Here’s a story that demonstrates how easy it is to get communications wrong – and to produce an unintended and counterproductive emotional reaction.
There’s a social venture called BrightMind LABS I’m involved with, which released its first product 12 months or so back. The primary target market is the half million or so parents of children aged 4 to 10 who are diagnosed with Asperger’s syndrome or high functioning autism – and who are located in the USA. The product is a downloadable application designed to teach these kids to recognise and respond appropriately to emotions – skills that kids on the autistic spectrum often struggle to acquire as easily and naturally as do neurotypical children.
The challenge with this venture is to clearly convey the value proposition on-line – and to demonstrate that although half a world away, we are trustworthy and our offering is clinically robust. All written and visual collateral must single mindedly reinforce that message.
So far so good, right?
As part of our on-line communications package, we decided to produce a short video clip showing three kids in the target age group using the application – along with a voice over explaining the features and benefits. The intended message was this:
“This product is different and better than anything else available because not only is it clinically robust, but you won’t need to coerce your children to engage – they will love to play it”.
The supporting video was professionally produced featuring three local Whangarei kids. I should mention that two of these were my own children.

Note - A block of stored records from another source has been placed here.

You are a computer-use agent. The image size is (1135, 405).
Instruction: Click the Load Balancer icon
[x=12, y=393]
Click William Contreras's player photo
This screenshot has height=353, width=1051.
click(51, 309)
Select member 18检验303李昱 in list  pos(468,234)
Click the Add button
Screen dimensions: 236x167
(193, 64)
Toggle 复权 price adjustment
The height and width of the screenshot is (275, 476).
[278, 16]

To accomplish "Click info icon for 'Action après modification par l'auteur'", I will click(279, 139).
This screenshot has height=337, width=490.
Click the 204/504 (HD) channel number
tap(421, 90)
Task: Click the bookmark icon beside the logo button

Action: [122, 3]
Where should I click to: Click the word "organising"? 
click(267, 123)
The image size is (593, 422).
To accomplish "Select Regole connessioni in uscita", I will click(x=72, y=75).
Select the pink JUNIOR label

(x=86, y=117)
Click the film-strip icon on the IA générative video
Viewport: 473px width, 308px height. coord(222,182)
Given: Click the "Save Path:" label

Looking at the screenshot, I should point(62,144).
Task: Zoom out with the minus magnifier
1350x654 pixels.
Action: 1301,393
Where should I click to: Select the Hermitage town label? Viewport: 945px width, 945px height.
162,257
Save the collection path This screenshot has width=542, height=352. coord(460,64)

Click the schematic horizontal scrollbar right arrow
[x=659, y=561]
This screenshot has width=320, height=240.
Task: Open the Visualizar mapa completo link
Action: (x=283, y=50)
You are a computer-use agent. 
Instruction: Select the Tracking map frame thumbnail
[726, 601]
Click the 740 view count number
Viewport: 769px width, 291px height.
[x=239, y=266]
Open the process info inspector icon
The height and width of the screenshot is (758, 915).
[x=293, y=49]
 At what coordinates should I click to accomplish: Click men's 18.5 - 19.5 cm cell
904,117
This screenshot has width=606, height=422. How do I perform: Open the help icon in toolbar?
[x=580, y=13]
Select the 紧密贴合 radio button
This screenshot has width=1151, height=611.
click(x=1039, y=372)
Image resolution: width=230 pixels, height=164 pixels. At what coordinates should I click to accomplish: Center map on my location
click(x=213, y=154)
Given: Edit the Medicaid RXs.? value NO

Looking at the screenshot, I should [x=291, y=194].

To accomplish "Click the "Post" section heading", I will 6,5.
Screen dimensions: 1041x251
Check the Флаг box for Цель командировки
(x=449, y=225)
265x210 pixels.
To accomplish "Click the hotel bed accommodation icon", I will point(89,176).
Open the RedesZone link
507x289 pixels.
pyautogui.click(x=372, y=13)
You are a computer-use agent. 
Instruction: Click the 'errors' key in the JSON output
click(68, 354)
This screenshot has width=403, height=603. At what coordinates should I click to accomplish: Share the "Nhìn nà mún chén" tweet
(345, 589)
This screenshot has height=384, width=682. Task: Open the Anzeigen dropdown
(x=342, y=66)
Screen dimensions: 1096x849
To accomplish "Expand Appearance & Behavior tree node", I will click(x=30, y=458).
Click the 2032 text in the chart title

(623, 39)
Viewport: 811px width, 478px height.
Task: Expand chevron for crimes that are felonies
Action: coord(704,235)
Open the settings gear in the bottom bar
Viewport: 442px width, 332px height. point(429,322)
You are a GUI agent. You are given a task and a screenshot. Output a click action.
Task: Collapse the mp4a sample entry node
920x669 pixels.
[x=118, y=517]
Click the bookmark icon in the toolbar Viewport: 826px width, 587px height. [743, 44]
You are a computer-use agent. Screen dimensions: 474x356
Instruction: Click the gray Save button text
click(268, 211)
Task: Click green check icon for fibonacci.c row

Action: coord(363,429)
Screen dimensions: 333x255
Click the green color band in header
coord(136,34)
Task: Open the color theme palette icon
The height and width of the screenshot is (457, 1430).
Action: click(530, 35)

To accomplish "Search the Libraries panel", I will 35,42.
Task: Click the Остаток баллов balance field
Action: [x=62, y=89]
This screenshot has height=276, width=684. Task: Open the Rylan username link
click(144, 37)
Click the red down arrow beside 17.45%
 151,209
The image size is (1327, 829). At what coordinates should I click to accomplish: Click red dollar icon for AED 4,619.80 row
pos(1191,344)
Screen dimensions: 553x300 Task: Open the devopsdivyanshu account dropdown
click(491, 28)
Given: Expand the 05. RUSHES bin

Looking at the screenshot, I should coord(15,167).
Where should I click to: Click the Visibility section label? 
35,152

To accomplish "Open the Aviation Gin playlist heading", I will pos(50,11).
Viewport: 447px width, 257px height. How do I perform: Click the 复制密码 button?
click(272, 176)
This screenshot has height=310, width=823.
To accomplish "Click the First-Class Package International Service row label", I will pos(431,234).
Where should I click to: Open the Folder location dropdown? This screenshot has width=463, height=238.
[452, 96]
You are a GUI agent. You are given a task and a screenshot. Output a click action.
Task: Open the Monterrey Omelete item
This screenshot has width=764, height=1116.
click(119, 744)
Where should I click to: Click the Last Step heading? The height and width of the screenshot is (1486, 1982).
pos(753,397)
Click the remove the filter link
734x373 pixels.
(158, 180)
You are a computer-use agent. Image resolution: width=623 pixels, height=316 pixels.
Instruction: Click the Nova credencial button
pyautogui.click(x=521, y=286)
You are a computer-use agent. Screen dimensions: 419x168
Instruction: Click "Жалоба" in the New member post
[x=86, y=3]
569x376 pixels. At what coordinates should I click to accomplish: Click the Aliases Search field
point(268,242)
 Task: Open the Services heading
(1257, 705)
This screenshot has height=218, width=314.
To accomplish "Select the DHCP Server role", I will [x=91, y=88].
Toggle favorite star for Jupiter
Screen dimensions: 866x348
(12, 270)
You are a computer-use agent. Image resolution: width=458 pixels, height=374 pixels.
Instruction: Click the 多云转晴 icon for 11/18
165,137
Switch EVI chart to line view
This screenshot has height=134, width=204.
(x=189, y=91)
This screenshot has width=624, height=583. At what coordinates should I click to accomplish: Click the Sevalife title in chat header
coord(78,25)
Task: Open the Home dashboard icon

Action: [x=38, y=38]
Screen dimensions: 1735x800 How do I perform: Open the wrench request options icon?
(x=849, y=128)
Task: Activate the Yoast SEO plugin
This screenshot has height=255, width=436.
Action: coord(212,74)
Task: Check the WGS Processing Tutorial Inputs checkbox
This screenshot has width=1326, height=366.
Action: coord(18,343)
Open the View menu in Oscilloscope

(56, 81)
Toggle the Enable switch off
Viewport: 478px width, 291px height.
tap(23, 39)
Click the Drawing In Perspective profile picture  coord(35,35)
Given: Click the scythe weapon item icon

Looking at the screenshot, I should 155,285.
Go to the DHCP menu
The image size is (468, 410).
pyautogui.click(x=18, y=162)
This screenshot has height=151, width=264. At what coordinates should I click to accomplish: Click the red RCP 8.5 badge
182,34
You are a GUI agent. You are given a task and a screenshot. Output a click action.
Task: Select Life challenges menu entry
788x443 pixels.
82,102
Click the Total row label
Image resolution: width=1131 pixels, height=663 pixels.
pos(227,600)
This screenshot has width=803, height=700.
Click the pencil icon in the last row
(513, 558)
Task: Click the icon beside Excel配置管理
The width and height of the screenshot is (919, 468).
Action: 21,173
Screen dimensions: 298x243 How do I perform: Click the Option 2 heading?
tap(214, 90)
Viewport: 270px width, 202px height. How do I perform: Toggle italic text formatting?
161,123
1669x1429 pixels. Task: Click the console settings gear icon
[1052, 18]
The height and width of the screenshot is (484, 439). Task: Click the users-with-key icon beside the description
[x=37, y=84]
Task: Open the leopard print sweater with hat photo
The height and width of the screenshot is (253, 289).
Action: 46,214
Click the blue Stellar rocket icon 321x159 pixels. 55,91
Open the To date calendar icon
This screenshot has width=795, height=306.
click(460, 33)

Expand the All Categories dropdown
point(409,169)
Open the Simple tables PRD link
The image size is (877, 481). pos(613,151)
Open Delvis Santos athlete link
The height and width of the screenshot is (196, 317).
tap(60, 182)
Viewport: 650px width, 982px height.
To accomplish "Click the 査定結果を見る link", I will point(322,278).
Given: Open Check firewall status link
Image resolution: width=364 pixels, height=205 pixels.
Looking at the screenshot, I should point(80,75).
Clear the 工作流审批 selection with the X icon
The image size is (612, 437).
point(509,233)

So we posted the video to the web site and stood by for the incremental lift in sales that would surely result from this clear visual demonstration and explanation of our offering.
But rather than conversion rates increasing, the number of sales per 100 unique visitors to the website actually dropped when we posted the video. How could that be? What was going on here?
It took a while to figure it out, but eventually we got it:
What we saw were three happy, physically healthy Whangarei kids fully engaged in an innovative PC application.
What our target market saw was three unkempt urchins playing on a computer. White trash, dare I say it.
Not an aspirational image at all for our target parents in middle America!
For the Kiwi market, the kids looked normal, outdoorsy and healthy. But for our target market to identify with these kids, we ought to have portrayed an all-American preppy image – with freshly cut hair and ironed shirts. A couple of well placed items of baseball apparel would have completed the picture nicely. And I definitely should have scrubbed the kids’ finger nails before the shoot!
Duh. We sure got it wrong.
But this is not about BrightMind LABS – there is a bigger point to this story, and here it is:
When devising communications for your business, test them on your target market before you invest your time and cash.
It doesn’t matter whether your target market is Whangarei business owners, adolescent girls, Kiwi dairy farmers, high growth start-ups – or US parents of kids on the autistic spectrum.
A professional in this field would probably advise you to conduct focus groups or one-on-one interviews of a sample of your target market before pressing the go button on any communication plan. And this seems great advice if you are investing a significant amount – or if you only have one shot to get it right. But as a minimum, make sure you find a sample of people in your target market who will give you honest feedback – and then ask them to be merciless.
You need to know up front that your message will come across clearly – and that there will be no unintended emotional reactions that will create a barrier to your call to action.